Моджеевский зарылся лицом в ее волосы, потом скользнул ниже, к шее, и стал целовать ее белоснежную кожу в полукружии, все ближе подбираясь к ключицам, слегка щекоча и в то же время возбуждая. А когда оторвался, взгляд его из-под хитроватого прищура посверкивал обожанием, и как он ни старался придать голосу ноток вины, у него получалось плохо:
– Давай больше не будем ссориться, а? Я вообще планировал этот вечер провести... иначе, лучше. Чтоб ты хоть дней на десять запомнила, пока меня не будет.
– Какие десять дней? Как не будет? – встрепенулась Женя.
– Да понимаешь... к вечеру все решилось. У меня Фролов в Мюнхене сделку готовил. Я думал, слетаю подписать и обратно, а там какие-то подводные камни на переговорах всплыли, Валентиныч не уполномочен... да и лучше мне самому разобраться. Но я надеюсь, что это займет не больше недели, а там как знать... в общем, завтра самолет.
– Утром? Вечером?
– Мне в четыре вставать, чтобы успеть... я по-прежнему так и не купил собственный самолет.

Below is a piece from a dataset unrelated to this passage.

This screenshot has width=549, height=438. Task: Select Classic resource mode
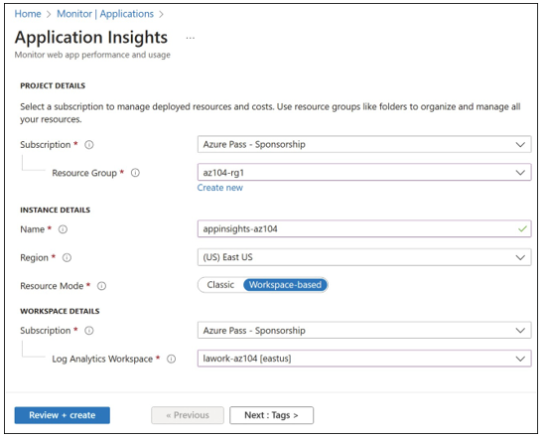220,285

– А поближе Мюнхена ничего не было, да? – улыбнулась Женька.
– Ну я же БигБосс... Могу надеяться, что к моему возвращению ты все еще будешь здесь?
– У тебя нет оснований думать, что меня здесь не будет.
– Раз так, то, когда вернусь, сделаем заявление для прессы... Назначай дату, Жень.
– Давай ты вернешься, и выберем дату вместе, - мотнула головой она.
– Опять упрямишься?
– Ну пожалуйста, - просительно протянула Женька.
Моджеевский закатил глаза и, прежде чем ее поцеловать, нарочито строго буркнул:
– Ну вот и как можно с тобой спорить! Запрещенный прием!
А после наконец добрался до Жениных губ. И это тоже было запрещенным приемом с его стороны, потому что, занимаясь любовью с мужчиной, который бесконечно нравится, сложно удерживать в голове какие бы то ни было мысли – неважно, правильные или нет. В конце концов, главным было то, что она действительно не хотела ругаться.
Утверждаться в своей правоте?
Еще ни один спор не был выигран безоговорочно, ведь трудно внушить другому человеку свои мысли и чувства, тем более, такому, как Моджеевский! Одно несомненно и переосмысливанию не подлежит – он ее любил. Он о ней заботился. Он пытался ей нравиться по мере своих возможностей и умений. «... в свободное от звонков Нины время», - саркастично добавлял Женин внутренний голос.